Cholesterol-depleted influenza virus was treated with cholesterol/MβCD complex at 20 mM final concentration. Five milligrams of cholesterol were dissolved in 600 μL of chloroform, dried under nitrogen, and then placed under vacuum for 1 h. The resulting chloroform film was hydrated with 20 mM MβCD in PBS-citrate (10 mM phosphate, 90 mM citrate, and 150 mM NaCl, at pH 7.4) at a 1:1 cholesterol/MβCD molar ratio. The mixture was sonicated for 3 min and incubated in a water bath at 37°C overnight. The solution was filtered to remove cholesterol precipitate, and the ratio of remaining cholesterol to MβCD was estimated as 1:5.8. The virus was mixed with cholesterol/MβCD complex at a 2:1 ratio, and PBS-citrate was added to obtain a final concentration of 5 mM MβCD. This mixture was incubated at 37°C for 30 min, and then virus was isolated by centrifugation at 4°C and 14,000 rpm for 40 min followed by resuspension in PBS. The use of MβCD for cholesterol extraction and delivery and the separation of MβCD from membranes subsequent to treatment have been well-described previously (40, 41). Cholesterol concentrations were estimated using an Amplex Red cholesterol oxidase assay (Life Technologies, Grand Island, NY).

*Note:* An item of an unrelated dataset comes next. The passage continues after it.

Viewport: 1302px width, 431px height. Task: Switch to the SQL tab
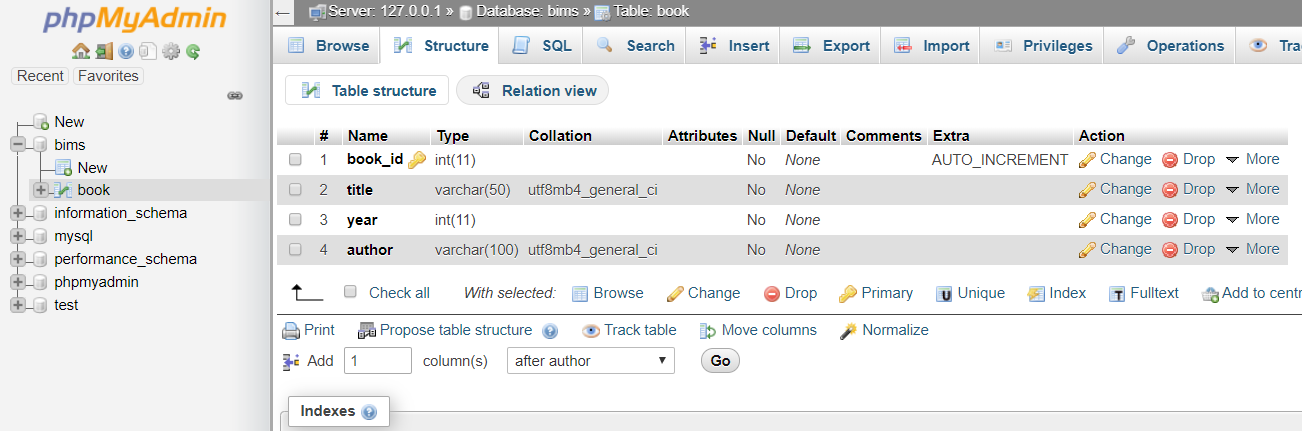pyautogui.click(x=545, y=46)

Labeling with anti-HA Fab fragment

Monoclonal anti-HA IgG HC3 was a gift from J. Skehel. Fab fragments were generated by IgG papain cleavage and purified according to the manufacturer’s protocol (Thermo Scientific, Rockford, IL). Virus was incubated with Fab HC3 fragments for 1 h at room temperature. The w/w ratio of viral protein to Fab was estimated at 4:1. Unbound Fab fragments were removed by centrifuging viral particles using Vivaspin500 concentrators (Vivaproducts, Littleton, MA) with a 100-kDa cutoff. Samples were centrifuged at 4°C, 12,000 g for ∼10 min.

Electron cryo-microscopy

Purified samples were vitrified as reported previously using a manual plunge-freezing device (42). Briefly, ∼3 μL of sample were applied to a glow-discharged, perforated carbon-coated grid (Cat. No. 2/2-4C C-flats; ProtoChips, Raleigh, NC), blotted with filter paper to near dryness, and rapidly plunged into liquid ethane. Fiducial gold particles were added to some samples to allow additional tomographic screening. The grids were stored in liquid nitrogen and then maintained in the Tecnai F20 Twin transmission electron microscope (FEI, Hillsboro, OR) at −180°C using a model No. 626 cryo-stage (Gatan, Pleasanton, CA). Low-electron dose images were recorded at a magnification of 29,000× operating at 120 kV, with a nominal defocus of −3 μm. All images were recorded with a 4K × 4K pixel charge-coupled device camera (Gatan), and the pixel size was 0.37 nm at the specimen level.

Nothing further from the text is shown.